Reading reflections
Recently, an NPR report covered summer
reading assignments at college campuses.
Elissa Nadworny ’10, a reporter for NPREd,
reflected on her summer reading experience
while she was at Skidmore.
Click here for the story.
Every year, as part of Skidmore’s First-Year Experience program, the incoming class
participates in a summer reading assignment.
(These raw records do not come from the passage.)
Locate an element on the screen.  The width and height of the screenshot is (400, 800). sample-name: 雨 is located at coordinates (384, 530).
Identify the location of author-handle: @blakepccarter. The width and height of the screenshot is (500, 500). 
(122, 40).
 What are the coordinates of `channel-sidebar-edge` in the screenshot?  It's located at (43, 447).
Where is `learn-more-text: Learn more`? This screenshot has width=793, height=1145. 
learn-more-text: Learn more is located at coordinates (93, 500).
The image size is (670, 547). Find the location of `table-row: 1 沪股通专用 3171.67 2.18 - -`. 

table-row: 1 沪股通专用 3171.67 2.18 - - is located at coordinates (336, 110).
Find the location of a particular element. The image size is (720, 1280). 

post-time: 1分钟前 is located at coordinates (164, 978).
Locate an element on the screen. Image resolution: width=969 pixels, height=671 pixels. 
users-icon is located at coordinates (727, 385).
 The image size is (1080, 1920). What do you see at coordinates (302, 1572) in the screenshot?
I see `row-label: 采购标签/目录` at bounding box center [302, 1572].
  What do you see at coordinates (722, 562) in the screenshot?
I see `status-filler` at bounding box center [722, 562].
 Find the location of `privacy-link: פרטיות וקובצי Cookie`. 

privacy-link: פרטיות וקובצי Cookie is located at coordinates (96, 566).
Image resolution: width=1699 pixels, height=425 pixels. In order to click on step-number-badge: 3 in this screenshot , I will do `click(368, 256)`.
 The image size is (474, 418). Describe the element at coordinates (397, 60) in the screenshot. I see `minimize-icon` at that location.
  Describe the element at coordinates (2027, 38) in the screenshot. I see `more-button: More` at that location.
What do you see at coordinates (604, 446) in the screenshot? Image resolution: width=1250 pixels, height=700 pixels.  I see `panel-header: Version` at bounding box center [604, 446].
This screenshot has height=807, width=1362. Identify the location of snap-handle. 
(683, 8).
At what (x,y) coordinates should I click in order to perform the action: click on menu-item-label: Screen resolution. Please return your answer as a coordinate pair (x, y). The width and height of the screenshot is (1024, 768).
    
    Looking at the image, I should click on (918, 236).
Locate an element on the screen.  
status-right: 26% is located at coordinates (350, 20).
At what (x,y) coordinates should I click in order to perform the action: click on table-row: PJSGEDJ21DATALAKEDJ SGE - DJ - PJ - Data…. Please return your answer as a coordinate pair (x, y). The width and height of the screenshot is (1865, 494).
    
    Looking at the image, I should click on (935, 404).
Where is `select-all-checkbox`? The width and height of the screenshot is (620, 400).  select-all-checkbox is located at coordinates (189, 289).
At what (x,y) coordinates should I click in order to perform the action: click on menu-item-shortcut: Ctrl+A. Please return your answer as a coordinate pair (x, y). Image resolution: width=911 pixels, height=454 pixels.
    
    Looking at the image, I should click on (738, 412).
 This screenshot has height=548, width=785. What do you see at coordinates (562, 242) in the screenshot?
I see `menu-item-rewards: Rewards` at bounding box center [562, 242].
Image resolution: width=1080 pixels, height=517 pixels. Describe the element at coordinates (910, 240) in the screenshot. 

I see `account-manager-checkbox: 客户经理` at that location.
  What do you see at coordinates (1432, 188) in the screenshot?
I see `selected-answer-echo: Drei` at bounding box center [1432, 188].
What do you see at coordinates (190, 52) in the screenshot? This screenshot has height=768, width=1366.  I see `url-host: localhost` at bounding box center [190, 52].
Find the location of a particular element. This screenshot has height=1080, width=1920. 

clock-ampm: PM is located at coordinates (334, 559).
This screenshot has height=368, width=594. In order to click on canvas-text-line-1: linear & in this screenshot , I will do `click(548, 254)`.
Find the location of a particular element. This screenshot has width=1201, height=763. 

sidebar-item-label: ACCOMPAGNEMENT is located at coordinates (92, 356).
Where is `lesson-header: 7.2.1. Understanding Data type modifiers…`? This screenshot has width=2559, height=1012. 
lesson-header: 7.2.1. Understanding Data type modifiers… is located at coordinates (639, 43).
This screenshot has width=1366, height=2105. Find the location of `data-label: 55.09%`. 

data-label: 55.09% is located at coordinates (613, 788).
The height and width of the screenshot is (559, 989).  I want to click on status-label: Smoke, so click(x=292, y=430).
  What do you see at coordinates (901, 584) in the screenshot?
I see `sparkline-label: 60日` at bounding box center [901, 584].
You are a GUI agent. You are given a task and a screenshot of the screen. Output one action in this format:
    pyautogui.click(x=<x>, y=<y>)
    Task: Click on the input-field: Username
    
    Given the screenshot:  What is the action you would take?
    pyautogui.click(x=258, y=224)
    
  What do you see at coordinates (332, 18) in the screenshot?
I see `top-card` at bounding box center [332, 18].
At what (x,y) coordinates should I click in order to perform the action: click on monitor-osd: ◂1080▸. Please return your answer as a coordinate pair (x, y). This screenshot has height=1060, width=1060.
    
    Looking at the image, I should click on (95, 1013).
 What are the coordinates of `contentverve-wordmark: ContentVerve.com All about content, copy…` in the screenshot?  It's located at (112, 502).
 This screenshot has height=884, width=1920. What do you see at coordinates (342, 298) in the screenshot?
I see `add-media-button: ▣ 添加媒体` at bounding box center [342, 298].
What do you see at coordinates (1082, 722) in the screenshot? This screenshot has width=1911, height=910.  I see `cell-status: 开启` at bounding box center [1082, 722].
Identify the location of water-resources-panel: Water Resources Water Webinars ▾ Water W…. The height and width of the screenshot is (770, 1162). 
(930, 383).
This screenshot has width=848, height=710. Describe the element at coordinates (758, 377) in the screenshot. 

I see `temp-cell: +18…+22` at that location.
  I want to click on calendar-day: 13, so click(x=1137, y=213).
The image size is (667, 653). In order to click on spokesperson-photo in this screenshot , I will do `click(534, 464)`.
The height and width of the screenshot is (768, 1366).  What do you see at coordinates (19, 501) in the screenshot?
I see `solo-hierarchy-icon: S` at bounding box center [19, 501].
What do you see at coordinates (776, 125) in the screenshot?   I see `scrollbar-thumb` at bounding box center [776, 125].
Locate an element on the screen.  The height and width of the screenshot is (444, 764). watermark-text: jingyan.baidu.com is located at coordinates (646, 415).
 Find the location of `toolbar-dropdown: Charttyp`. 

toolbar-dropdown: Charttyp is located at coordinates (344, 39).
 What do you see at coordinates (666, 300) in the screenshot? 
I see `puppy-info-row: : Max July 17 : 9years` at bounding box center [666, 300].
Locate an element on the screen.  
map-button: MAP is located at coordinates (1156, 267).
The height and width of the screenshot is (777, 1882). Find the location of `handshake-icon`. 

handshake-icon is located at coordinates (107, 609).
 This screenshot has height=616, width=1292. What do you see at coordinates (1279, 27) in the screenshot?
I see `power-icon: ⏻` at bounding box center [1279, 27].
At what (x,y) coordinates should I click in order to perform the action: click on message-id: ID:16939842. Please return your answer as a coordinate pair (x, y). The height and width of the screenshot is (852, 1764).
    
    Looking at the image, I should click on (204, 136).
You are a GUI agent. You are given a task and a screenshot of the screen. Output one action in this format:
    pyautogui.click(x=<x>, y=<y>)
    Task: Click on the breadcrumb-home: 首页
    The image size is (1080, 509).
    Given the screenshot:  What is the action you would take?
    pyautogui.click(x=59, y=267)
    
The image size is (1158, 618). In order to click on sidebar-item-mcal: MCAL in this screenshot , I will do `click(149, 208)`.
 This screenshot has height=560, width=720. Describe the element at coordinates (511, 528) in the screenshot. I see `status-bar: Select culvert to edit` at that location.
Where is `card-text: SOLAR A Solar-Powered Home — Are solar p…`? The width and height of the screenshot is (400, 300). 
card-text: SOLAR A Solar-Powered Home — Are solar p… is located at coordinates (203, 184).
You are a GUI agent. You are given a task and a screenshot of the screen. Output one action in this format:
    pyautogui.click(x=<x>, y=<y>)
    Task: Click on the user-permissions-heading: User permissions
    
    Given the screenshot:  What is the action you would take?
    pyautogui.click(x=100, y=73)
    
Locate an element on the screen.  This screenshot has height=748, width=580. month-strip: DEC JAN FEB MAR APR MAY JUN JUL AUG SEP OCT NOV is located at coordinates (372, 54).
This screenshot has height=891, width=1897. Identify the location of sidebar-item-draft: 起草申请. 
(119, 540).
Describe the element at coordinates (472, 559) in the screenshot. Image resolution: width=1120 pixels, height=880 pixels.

Like similar assignments at other colleges around the country, the summer reading
serves as a shared experience for the newest members of the community. At Skidmore,
faculty work to integrate themes from the reading assignment into the classroom and
beyond.
For the Class of 2019, the summer reading is Einstein’s Dreams by Alan Lightman. Described as a “fictional collage of stories dreamed by Albert Einstein in 1905,” Einstein’s Dreams portrays the conception of time through written word. Incoming students are challenged to think about ways they could express time’s various movements through different media such as dance, music, and equations.
Members of Skidmore’s faculty—ranging from Biology to Gender Studies, Mathematics and Computer Science, and English and Government—were also asked to weigh in on the assignment. Read the faculty reflections here.
As an added bonus, Alan Lightman, a professor at MIT, will visit Skidmore on Monday, Sept. 21, for a special evening with the Class of 2019.